- **Records for the task**
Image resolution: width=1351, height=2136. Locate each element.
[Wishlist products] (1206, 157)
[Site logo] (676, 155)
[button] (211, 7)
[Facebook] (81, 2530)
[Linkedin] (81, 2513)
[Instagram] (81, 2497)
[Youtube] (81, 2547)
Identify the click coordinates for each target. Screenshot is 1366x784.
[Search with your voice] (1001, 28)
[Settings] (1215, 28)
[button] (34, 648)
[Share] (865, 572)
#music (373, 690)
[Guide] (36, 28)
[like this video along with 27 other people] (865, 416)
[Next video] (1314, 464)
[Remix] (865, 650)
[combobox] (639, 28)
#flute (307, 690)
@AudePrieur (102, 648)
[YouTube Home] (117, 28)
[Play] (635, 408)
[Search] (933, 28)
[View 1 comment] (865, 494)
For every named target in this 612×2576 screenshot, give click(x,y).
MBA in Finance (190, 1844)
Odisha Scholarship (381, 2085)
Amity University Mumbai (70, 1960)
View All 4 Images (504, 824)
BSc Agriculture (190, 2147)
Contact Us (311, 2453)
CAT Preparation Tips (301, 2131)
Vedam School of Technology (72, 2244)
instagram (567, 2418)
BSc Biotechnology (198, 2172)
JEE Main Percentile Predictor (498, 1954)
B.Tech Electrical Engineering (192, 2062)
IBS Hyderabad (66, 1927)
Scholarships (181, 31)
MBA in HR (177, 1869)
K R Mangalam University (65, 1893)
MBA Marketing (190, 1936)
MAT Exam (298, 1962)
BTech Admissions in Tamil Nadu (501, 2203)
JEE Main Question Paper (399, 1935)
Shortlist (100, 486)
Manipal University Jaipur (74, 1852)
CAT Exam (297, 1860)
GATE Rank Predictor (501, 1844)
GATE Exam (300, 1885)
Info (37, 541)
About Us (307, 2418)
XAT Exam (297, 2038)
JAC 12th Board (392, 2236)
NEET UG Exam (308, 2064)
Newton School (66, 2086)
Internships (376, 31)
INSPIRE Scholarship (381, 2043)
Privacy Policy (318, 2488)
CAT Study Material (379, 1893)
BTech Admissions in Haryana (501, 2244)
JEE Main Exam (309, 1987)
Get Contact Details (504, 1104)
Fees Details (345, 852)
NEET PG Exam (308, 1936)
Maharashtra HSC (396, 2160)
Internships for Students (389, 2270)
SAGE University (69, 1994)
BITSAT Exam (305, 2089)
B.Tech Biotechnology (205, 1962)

- **Problem requirements**
An exact copy of the lines above, from the one containing "JEE Main Percentile Predictor (498, 1954)" down to the one containing "XAT Exam (297, 2038)" and including both, is the whole answer; retype it and nothing else.

- **Response**
JEE Main Percentile Predictor (498, 1954)
B.Tech Electrical Engineering (192, 2062)
IBS Hyderabad (66, 1927)
Scholarships (181, 31)
MBA in HR (177, 1869)
K R Mangalam University (65, 1893)
MBA Marketing (190, 1936)
MAT Exam (298, 1962)
BTech Admissions in Tamil Nadu (501, 2203)
JEE Main Question Paper (399, 1935)
Shortlist (100, 486)
Manipal University Jaipur (74, 1852)
CAT Exam (297, 1860)
GATE Rank Predictor (501, 1844)
GATE Exam (300, 1885)
Info (37, 541)
About Us (307, 2418)
XAT Exam (297, 2038)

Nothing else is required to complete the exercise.